_Exercise objective_: Reproduce in full, word for word, the text below about hope among children passing through despair.

While walking in the morning, I was just thinking about hope in despair. This weekend, I am going to meet the children passing through despair. Some of them are lost in the trains and do not know the whereabouts of their families, some of them are mentally challenged, some of them are struggling for resources, some of them are in juvenile reform homes where their freedom has been curbed to a significant extent, and the entire ecosystem is depressing. Some of them have been evacuated from the red-light area and now live with the constant burden of that social stigma. During my previous interactions, we focused on hope that seems too distant to these children.

We are sitting inside our AC rooms during this massive heat wave, feeling worried about climate change and talking about world politics. We are very concerned about rising oil prices, job uncertainty due to the AI revolution, and geopolitical turmoil. We get worried when the stock market falls and the number on our mobile screen reflecting the value of our portfolio drops. We get worried when a few people in the Big 4 are given a golden handshake. As if we are operating in two different worlds. Yet, when I meet the children in those reform and juvenile homes, I get carried away by the enthusiasm some of them show.

Stored data
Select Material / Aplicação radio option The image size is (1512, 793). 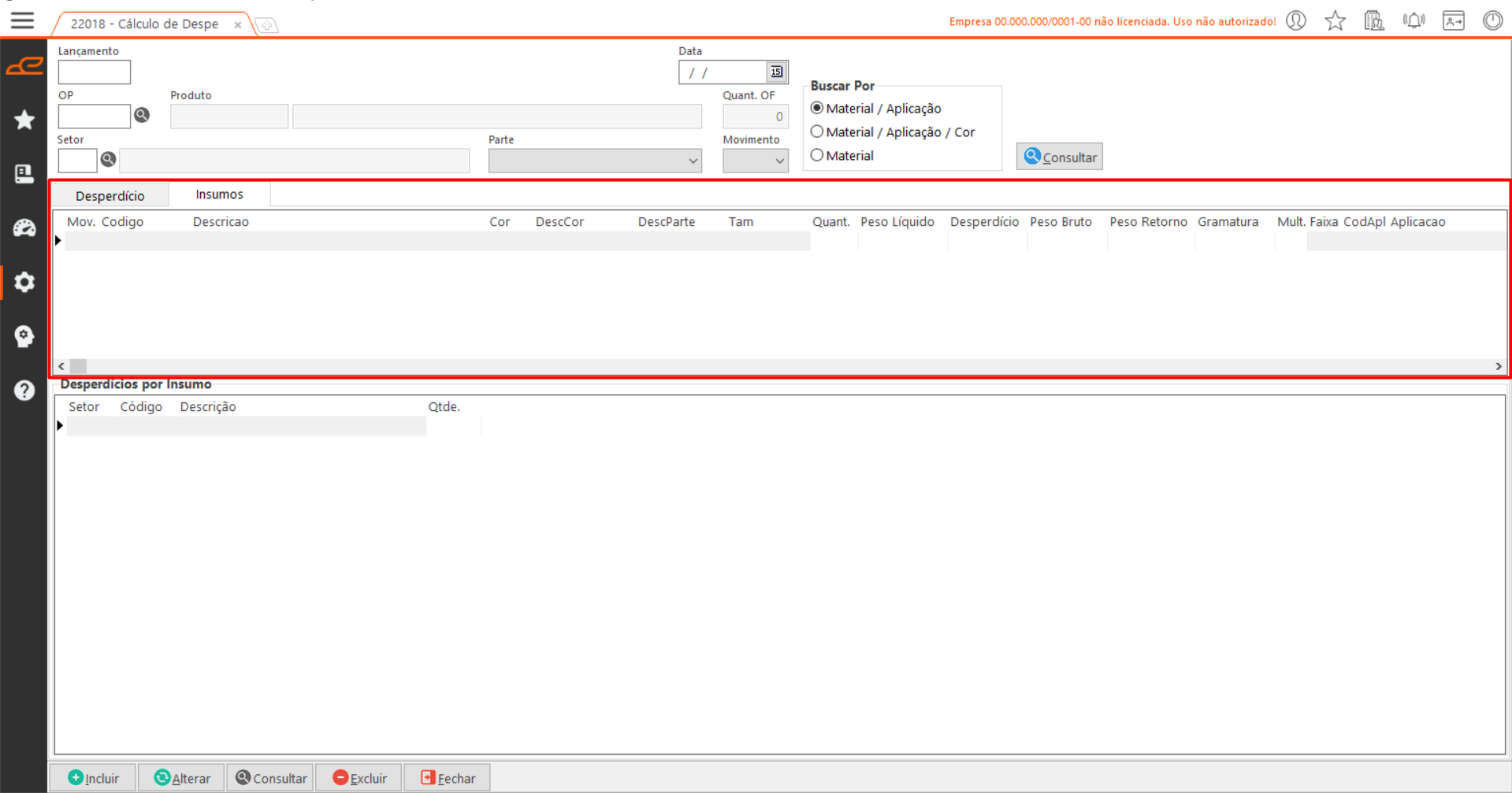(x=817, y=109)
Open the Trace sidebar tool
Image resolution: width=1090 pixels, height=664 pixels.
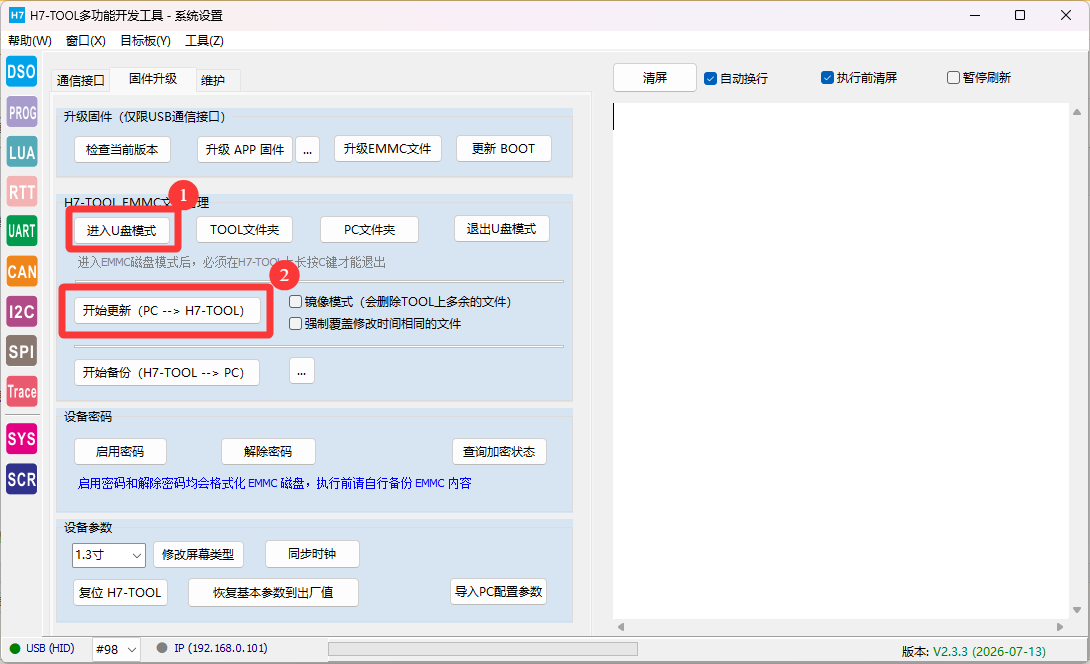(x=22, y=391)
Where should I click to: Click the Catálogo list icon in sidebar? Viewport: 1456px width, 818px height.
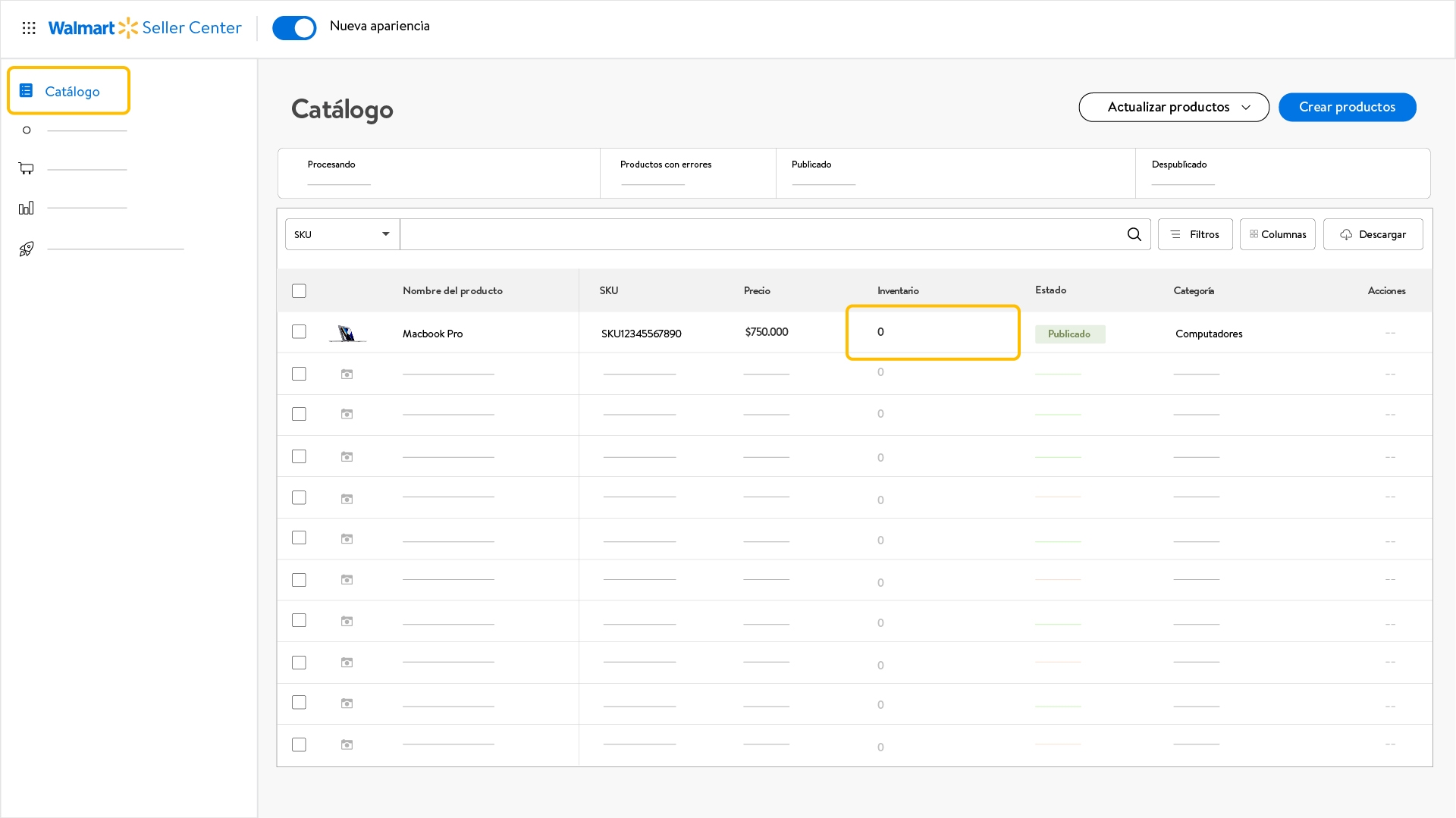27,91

_Result_:
While walking in the morning, I was just thinking about hope in despair. This weekend, I am going to meet the children passing through despair. Some of them are lost in the trains and do not know the whereabouts of their families, some of them are mentally challenged, some of them are struggling for resources, some of them are in juvenile reform homes where their freedom has been curbed to a significant extent, and the entire ecosystem is depressing. Some of them have been evacuated from the red-light area and now live with the constant burden of that social stigma. During my previous interactions, we focused on hope that seems too distant to these children.

We are sitting inside our AC rooms during this massive heat wave, feeling worried about climate change and talking about world politics. We are very concerned about rising oil prices, job uncertainty due to the AI revolution, and geopolitical turmoil. We get worried when the stock market falls and the number on our mobile screen reflecting the value of our portfolio drops. We get worried when a few people in the Big 4 are given a golden handshake. As if we are operating in two different worlds. Yet, when I meet the children in those reform and juvenile homes, I get carried away by the enthusiasm some of them show.